Duncan Anderson & Daniel Bruttig: Wisconessee
@ Kasia Kay Art Projects
215 N. Aberdeen St., Chicago IL
Opening Friday, September 6th, from 6PM - 8PM
On view through Saturday, October 12th
Kasia Kay Art Projects is pleased to present the collaborative work of Duncan R. Anderson and Daniel Bruttig in their new show, “Wisconessee.” This groundbreaking exhibition offers the combined perspective of two innovative and dynamic artists that creates an unparalleled visual experience.
“Wisconessee is what happens when the tragicomic jumble of national myths, personal icons, family histories, and dislocated spirits of the artists’ respective homelands are reassembled according to a new set of instructions, resulting in the kind of unlikely hybrids that could only happen here.

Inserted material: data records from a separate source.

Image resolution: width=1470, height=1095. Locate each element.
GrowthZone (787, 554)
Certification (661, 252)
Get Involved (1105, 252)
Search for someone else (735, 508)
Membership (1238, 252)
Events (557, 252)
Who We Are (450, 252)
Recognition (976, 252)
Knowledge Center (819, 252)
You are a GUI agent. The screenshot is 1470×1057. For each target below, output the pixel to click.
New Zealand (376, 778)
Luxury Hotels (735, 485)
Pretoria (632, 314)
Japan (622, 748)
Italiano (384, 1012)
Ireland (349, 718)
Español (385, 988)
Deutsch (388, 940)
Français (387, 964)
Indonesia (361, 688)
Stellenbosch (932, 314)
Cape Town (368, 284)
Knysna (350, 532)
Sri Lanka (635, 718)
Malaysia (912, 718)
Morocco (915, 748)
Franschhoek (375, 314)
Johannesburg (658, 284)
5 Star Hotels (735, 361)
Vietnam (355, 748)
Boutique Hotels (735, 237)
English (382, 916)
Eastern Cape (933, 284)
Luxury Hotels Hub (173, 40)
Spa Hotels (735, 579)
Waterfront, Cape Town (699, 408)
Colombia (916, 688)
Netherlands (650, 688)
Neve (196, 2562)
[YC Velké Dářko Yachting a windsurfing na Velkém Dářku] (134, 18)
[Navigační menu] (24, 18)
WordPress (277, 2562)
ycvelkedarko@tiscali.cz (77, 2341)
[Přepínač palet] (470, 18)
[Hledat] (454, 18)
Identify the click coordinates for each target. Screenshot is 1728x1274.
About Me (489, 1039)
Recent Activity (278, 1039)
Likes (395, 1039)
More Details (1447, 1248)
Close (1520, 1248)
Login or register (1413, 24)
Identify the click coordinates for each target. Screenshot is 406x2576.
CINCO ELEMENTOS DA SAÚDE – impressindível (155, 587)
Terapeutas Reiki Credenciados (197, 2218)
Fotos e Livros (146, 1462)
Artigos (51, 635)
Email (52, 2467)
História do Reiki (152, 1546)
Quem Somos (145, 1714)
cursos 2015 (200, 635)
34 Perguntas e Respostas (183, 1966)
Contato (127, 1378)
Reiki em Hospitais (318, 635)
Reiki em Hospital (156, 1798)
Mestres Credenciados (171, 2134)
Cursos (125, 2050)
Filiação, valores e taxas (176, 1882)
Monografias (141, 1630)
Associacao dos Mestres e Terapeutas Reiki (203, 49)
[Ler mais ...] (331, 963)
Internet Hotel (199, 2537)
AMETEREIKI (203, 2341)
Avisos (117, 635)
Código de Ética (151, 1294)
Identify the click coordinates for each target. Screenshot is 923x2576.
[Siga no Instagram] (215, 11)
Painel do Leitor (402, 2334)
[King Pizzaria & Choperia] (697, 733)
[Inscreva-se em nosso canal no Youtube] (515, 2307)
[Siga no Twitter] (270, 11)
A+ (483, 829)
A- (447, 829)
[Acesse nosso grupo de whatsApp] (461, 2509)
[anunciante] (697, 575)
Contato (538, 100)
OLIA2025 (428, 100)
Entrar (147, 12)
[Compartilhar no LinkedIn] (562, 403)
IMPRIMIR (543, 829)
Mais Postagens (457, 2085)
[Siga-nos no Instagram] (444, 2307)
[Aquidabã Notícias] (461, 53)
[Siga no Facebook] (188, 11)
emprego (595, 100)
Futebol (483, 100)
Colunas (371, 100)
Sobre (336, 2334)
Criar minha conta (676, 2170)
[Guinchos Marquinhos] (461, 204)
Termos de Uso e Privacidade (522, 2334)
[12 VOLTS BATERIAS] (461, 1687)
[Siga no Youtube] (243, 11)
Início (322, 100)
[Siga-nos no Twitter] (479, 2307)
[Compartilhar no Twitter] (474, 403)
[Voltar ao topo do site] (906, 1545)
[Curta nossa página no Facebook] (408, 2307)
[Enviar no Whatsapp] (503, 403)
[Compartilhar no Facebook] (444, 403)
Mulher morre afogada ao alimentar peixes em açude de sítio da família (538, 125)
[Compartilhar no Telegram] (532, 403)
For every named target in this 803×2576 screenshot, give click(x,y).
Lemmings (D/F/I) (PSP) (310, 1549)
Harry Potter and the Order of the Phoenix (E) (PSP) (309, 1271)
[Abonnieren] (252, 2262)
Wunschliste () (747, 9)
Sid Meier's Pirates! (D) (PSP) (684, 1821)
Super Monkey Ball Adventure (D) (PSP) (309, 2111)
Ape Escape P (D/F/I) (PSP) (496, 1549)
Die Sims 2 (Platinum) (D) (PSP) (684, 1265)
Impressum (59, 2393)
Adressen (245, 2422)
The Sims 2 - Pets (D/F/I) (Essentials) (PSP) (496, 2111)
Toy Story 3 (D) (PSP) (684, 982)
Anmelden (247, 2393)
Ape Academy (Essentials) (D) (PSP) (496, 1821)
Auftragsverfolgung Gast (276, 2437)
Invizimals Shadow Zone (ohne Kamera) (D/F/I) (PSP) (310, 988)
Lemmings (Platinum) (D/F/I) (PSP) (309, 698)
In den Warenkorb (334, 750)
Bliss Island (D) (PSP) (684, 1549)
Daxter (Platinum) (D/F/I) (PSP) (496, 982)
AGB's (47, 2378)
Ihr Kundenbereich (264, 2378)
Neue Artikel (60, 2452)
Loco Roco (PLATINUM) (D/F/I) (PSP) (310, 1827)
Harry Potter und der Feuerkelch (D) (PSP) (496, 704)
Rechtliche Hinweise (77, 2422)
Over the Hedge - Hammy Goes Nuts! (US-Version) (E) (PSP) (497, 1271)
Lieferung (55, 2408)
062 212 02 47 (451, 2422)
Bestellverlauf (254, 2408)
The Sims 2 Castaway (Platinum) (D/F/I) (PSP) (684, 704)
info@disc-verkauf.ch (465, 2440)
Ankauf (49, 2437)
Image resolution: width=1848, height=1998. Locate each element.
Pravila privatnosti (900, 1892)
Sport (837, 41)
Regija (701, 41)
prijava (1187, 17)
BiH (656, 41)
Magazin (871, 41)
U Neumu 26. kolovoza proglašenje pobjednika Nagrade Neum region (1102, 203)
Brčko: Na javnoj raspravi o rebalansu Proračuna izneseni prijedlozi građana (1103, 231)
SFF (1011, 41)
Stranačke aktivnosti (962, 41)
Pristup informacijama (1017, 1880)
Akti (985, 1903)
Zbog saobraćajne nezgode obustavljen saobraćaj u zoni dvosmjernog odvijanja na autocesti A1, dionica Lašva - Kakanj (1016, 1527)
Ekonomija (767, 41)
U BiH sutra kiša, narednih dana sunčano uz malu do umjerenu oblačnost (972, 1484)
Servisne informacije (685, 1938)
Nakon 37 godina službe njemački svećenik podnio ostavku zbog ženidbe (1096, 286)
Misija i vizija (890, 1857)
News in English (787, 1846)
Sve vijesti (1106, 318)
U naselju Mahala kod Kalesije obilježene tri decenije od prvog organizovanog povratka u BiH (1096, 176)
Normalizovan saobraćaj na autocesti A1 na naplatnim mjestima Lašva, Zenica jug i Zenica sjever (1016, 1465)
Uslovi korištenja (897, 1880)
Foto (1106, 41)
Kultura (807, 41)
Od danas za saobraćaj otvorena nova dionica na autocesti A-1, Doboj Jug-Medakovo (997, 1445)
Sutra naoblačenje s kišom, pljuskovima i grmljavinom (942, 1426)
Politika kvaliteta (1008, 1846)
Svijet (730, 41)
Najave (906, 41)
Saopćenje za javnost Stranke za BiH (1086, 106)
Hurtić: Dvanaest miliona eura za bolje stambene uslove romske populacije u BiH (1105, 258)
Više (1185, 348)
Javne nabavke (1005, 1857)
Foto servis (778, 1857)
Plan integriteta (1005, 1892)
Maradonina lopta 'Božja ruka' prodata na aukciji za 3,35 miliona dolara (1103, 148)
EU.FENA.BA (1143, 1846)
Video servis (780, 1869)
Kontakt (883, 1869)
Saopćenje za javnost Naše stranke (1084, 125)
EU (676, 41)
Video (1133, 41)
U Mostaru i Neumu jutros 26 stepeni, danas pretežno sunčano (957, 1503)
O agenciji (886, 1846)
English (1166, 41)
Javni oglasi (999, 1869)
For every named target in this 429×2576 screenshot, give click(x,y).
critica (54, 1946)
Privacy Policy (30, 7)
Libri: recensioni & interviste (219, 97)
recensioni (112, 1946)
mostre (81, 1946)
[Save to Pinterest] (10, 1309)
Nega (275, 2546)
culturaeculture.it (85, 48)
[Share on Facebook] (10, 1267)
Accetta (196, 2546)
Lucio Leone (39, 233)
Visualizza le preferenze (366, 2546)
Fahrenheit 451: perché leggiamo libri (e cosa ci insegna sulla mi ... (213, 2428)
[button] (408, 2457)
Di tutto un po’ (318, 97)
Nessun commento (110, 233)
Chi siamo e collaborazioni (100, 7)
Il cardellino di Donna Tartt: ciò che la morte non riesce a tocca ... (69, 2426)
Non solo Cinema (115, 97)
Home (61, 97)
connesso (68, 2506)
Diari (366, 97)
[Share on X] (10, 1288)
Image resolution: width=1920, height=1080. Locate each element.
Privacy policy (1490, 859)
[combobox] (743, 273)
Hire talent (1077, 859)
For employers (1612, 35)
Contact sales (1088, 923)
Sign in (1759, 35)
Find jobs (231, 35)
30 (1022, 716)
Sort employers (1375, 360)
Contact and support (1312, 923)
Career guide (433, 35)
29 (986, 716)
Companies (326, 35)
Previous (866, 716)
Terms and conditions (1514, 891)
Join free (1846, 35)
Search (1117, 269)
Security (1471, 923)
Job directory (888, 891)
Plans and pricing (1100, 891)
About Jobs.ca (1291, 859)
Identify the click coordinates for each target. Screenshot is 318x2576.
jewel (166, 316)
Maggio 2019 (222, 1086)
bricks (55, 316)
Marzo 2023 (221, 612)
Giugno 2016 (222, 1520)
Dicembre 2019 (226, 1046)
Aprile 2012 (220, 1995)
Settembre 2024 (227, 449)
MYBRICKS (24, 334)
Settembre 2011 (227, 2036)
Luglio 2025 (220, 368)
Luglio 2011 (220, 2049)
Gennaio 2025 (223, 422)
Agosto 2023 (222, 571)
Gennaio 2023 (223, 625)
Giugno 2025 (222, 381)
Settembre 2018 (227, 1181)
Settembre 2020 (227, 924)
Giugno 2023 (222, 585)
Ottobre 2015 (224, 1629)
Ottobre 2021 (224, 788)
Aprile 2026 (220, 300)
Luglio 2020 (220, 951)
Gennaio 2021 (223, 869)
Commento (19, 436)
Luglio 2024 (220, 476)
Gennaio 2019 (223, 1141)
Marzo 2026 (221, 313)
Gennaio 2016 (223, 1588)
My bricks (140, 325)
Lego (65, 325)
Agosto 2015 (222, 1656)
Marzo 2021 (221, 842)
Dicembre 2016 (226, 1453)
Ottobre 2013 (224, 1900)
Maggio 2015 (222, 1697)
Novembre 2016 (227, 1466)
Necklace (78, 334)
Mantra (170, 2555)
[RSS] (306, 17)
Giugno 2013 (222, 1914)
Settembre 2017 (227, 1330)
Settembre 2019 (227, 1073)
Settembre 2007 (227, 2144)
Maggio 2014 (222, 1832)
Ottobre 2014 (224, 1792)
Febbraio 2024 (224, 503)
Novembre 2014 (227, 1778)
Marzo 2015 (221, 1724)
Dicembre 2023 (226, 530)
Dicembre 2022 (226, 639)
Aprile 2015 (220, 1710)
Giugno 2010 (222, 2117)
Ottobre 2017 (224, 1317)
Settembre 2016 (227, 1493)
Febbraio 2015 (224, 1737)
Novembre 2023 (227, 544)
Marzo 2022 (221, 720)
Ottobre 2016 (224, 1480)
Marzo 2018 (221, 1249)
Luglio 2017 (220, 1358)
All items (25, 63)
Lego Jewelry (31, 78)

Daniel Bruttig, from the lakes and woods of Wisconsin, and Duncan Robert Anderson, from the mountains of East Tennessee, don’t take us to Wisconessee; indeed, you really and truly can’t get there from here. Wisconessee is about a place, but it doesn’t come with a map as such. Instead, it’s a work of cultural geography, a map made of portraits. This work speaks of other places by introducing us to other creatures: the wandering, the disconnected, the abandoned, the marooned in our midst.
On the one hand, Anderson and Bruttig come on in this show like a couple of carnival barkers: behold! The stranded astronaut! The grotesque frantic lady! The monstrous mechanic! The werewolf-architect of memorials! But just as many folks miss out on the complexity of the American backwoods running beneath the surface of atavistic stereotypes, to note only the pop, almost camp dimensions of the melodramas here is to miss out on an important point: these are people they know. This is the place they are from, too.
Each artist undermines his overstatements with an injection of the ordinary. Bruttig’s Wisconessee is populated by furry freaks, for sure, but they’re the freaks you’re likely to meet in the parking lot at an AC/DC concert, or stand in line with at the bank. And while, by contrast, we tend to find Anderson’s Wisconesseeans in more Romantic predicaments—last stands, pyrrhic victories, moments of truth, of superhuman longing and distress—in the midst of them, as often as not, Our Hero is liable to behave in ways as petty and profane as you or me. Epic tragedy is more likely to be met with grumbling resentment or pitiful resignation than with noble stoicism.
In the end this is street-level mythology, as grotesque and Romantic as daily life practiced by two guys who met one day on a street in Chicago. Wisconessee isn’t a foreign land after all, its legends notwithstanding. It’s not an effort to show us a way out of the city, an Otherworld played for hilarity or horror, it’s an effort to add to it, to clear a space in the grid for faces from other places, and their freakish, epic dramas of the mundane. Everybody’s got legends, and Wisconessee is one of them.”
– Douglas Reichert Powell, PhD, Columbia College Chicago
Duncan Robert Anderson (born 1969) received his BFA from East Tennessee State University. His work has been exhibited in Chicago, IL including East Tennessee Landscapes (solo exhibition) at Columbia College, Mountain Empire Monuments (solo exhibition) at FireCat Projects, New Work (two solo exhibitions at Kasia Kay Gallery), Mexico City, Mexico; New York, NY; and Los Angeles, CA. Articles on Anderson have appeared in the Chicago Reader and New City Chicago. Wisconessee is his third show with Kasia Kay Gallery.
Daniel Bruttig (born 1975, Milwaukee, WI) received a BFA from University of Illinois at Chicago in 2001 and his MFA from the Department of Art Theory and Practice at Northwestern University in 2010. He has presented work in group and solo exhibitions in New York, Los Angeles, Chicago, Toronto, and Milwaukee. Bruttig has contributed work to the Renaissance Society at the University of Chicago, The Hyde Park Art Center and Evanston Art Center. Collections include Moscow, New York, San Diego, Chicago, Madison and Milwaukee. In 2009 he received the Dedalus Foundation nomination. Bruttig lives and works in Chicago, IL. In 2010, Bruttig received the Joan Mitchell Foundation Emerging MFA nomination. Wisconessee is his third show with Kasia Kay Gallery.